The next day, the Minnesota Vikings were facing the New York Giants in a playoff game. I received the call in the middle of the game. The plane was leaving Detroit for Memphis. I would practically have to leave immeadiately and try to get to Memphis in a few hours to pick up my wife from the airport. It was a really good game so I started listen to it on radio driving essentially the straight shot from Little Rock to Memphis. That was when they started talking about the shock of the news. Chris Farley had died and been buried. I was kind of on a Christmas break. Literally, the news struck me so hard that I had to pull over on the side of a freeway for about ten minutes to absorb it. Seemingly by a miracle, the Giants ended up beating the heavily favored Vikings by one point in those playoffs. I had a myriad of thoughts about the death. I remembered reading a piece he had done for Sports Illustrated talking about growing up going to Badgers games in the University of Wisconsin. I remember him talking about how big his Dad was and how much trouble they had lifting the casket. I remember an especially sad Politically Incorrect with Bill Maher in which Merv Griffin asked Fraley “Are you alright young man?” The lgitimate concern on the face of Griffin was heart breaking.

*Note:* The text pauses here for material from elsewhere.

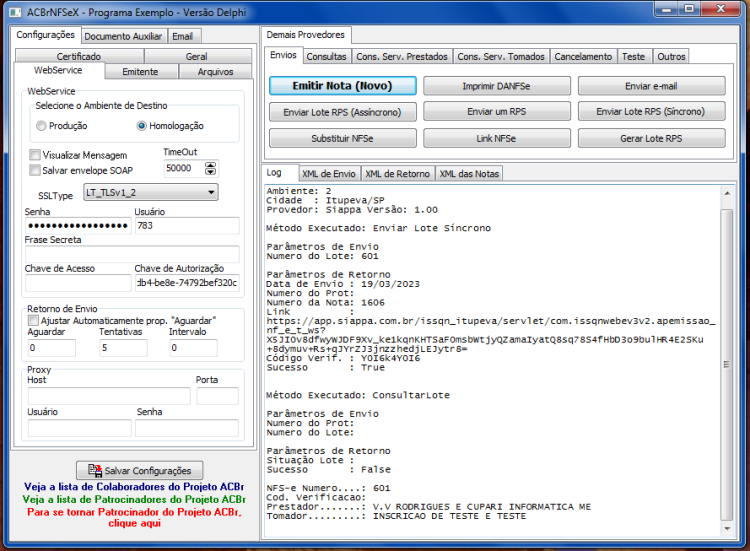Select the Produção environment radio button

I remember I had read about a project that Farley was attached to. I only really remembered it because the name was so odd. The name of the movie was called Shrek. I remembering wondering what a movie called Shrek could possibly be about. I remember thinking that an animated movie with Chris Farley would be kind of a kick. The project that I was really sad about was one that I read about in Entertainment Weekly. Chris Farley wanted to do a serious biopic of Roscoe “Fatty” Arbuckle. He described it as a dream project. I remember that as being a movie I wanted to see. I had high hopes for Farley. I was hoping that he would escape a seemingly inevitable fate. Later on, I would see a Saturday Night Live skit in which Farley would put his head on Phil Hartman’s shoulder. Later on, that clip would be nearly impossible to watch because it was so sad to me.
I often think of when I was growing up. I had two favorite shows (for lack of a better word). I loved Saturday Night Live and I loved WWF wrestling. I really wanted to grow up to either be a wrestler or to be on Saturday Night Live. It is one of those ‘be careful what you wish for’ things. WWF wrestlers in the 1980s and Saturday Night Live performers are some of the most high risk and cursed in their respective industries. Many don’t live to be fifty. My dream was always to sat “live from New York..” I learned when I studied the lives of wrestlers and SNL performers that I wasn’t able to devote my life completely to those pursuits. It is people like Farley who gave their lives to those dreams. Farley loved Saturday Night Live more than anyone. Farley loved the era that I loved. Farley loved the original raw 1970s crowd. The not ready for prime time players that I saw only on reruns on MTV and cherished and imitated. Now, there are people that would call me a humorist. There are people that read my words and see them as funny. I have spent my life studying comedy. I had spent my life studying lives. I can run with a joke. I also know that comedy comes from a deep place that can occassionally destroy you like it did with Farley or Belushi. I also know that I do not have it in me to give completely on that level. There are times in which I did.
In this world of the internet, I am allowed to have a daily audience. I am allowed to write for humor sites and make people laugh. My nearly constant stream of ideas that I always seemed to have in me now has an outlet. I like to think of it as being part of the Comedy rebels back in the seventies trying to master the new medium and the comedy outlets they provide. I have a real dedication to writing and real dedication to comedy. It comes from a place I cannot describe. It comes from a need. I just hope that it does not overtake me. I can’t really stop it in any way. I don’t know where it is all going but it is anniversaries like this that really make me think, in a good way.